2. Optionally permutes the weights of the fine-tuned model.
3. Calculates the selected statistic for the non-aligned models.
4. Optionally aligns the weights of the fine-tuned model to the base model.
5. Calculates the selected statistic for the aligned models.
6. Optionally evaluates the perplexity of the base and fine-tuned models.
7. Saves the results to a pickle file.
The script accepts various command-line arguments:
- `--base_model_id`: HuggingFace model ID for the base model.
- `--ft_model_id`: HuggingFace model ID for the fine-tuned model.
- `--permute`: Whether to permute the weights of the fine-tuned model.
- `--align`: Whether to align the weights of the fine-tuned model to the base model.
- `--dataset_id`: HuggingFace dataset ID for perplexity evaluation.
- `--stat`: Statistic to calculate (options: "mode", "cos", "emb").
- csu: cosine similarity of weights statistic (on MLP up projection matrices) w/ Spearman correlation
- csu_all: csu on all pairs of parameters with equal shape
- csh: cosine similarity of MLP activations statistic w/ Spearman correlation
- match: unconstrained statistic (match) with permutation matching of MLP activations
- match_all: unconstrained statistic (match) on all pairs of MLP block activations
- `--attn`: Whether to consider attention weights in the "mode" statistic.

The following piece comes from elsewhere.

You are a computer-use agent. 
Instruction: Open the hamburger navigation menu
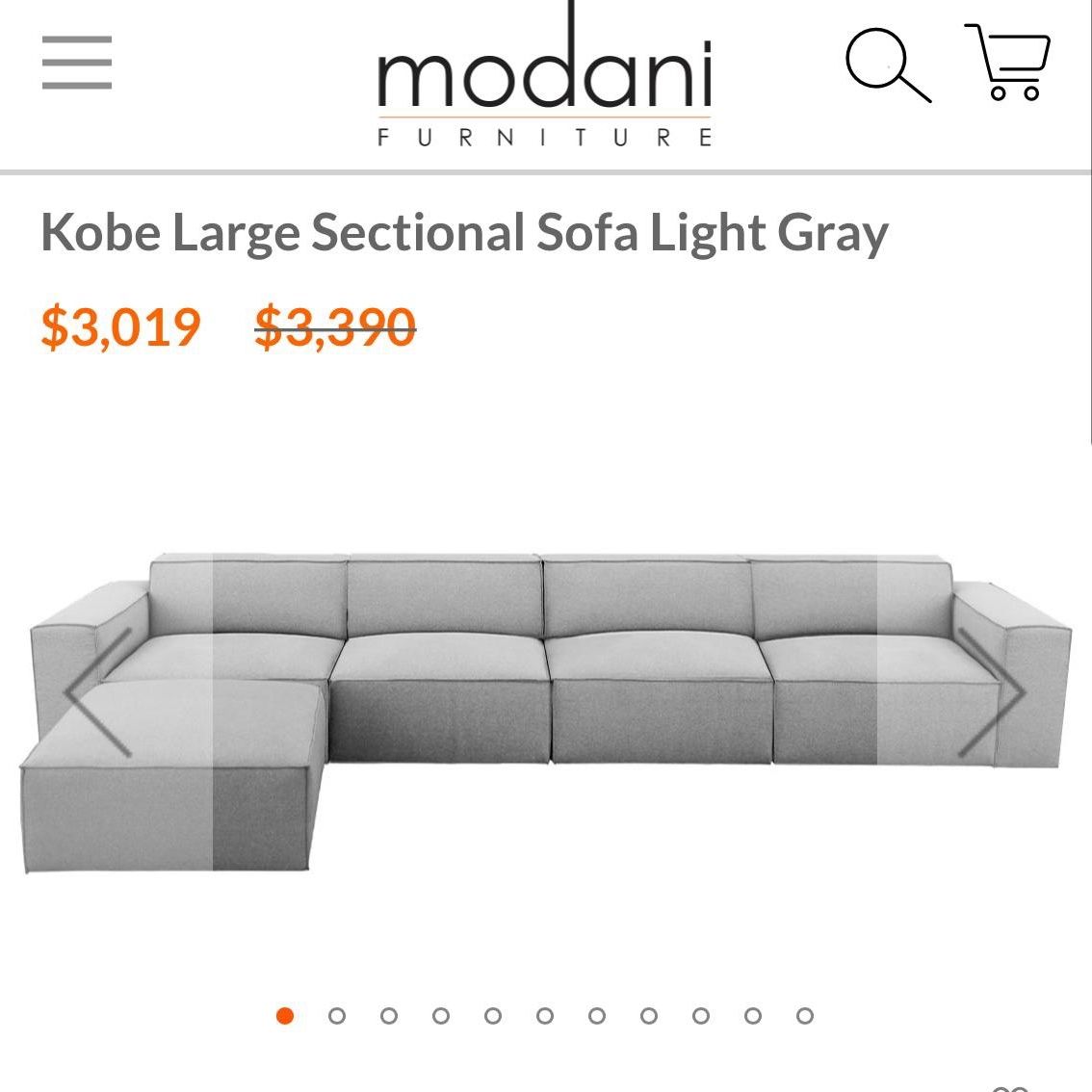point(77,63)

- `--emb`: Whether to consider embedding weights in the "mode" statistic.
- `--eval`: Whether to evaluate perplexity.
- `--save`: Path to save the results pickle file.
Example usage:
```bash
python main.py --base_model_id meta-llama/Llama-2-7b-hf --ft_model_id lmsys/vicuna-7b-v1.5 --stat csu --save results.p
```
```bash
python main.py --base_model_id meta-llama/Llama-2-7b-hf --ft_model_id lmsys/vicuna-7b-v1.5 --permute --align --dataset wikitext --stat match --attn --save results.p
```
### `launch.py`
This script launches multiple experiments in parallel using slurm. It reads model IDs from a YAML file and runs `main.py` for each pair of base and fine-tuned models. Use the flag --flat all (defaulted) to run on all pairs of models from a YAML (see config/llama7b.yaml); or, --flat split to run on all pairs of a 'base' model with a 'finetuned' model (see config/llama7b_split.yaml); or --flat specified to run on a specified list of pairs of models.
## Configuration
The `model-tracing/config/model_list.yaml` file defines the base and fine-tuned models for the experiments.
## Data
The code downloads and uses the Wikitext 103 dataset for perplexity evaluation.
## Results
The results of the experiments are saved as pickle files. The files contain dictionaries with the following keys:
- `args`: Command-line arguments used for the experiment.
- `commit`: Git commit hash of the code used for the experiment.
- `non-aligned test stat`: Value of the selected statistic for the non-aligned models.
- `aligned test stat`: Value of the selected statistic for the aligned models (if `--align` is True).
- `base loss`: Perplexity of the base model on the evaluation dataset (if `--eval` is True).
- `ft loss`: Perplexity of the fine-tuned model on the evaluation dataset (if `--eval` is True).
- `time`: Total execution time of the experiment.
## Sample commands
### 70B runs
```
python main.py --base_model_id meta-llama/Llama-2-70b-hf --ft_model_id meta-llama/Meta-Llama-3-70B --stat csu
```
# Experiments
Relevant scripts for running additional experiments described in our paper are in this folder. For example, there are experiments on retraining MLP blocks and evaluating our statistics.
These include `experiments/localized_testing.py` (Section 3.2.1) for fine-grained forensics and layer-matching between two models; `experiments/csu_full.py` (Section 3.2.1) for full parameter-matching between any two model architectures for hybrid models; `experiments/generalized_match.py` (Section 2.3.2, 3.2.3, 3.2.4) for the generalized robust test that involes retraining or distilling GLU MLPs; and `experiments/huref.py` (Appendix F) where we reproduce and break the invariants from a related work (Zeng et al. 2024).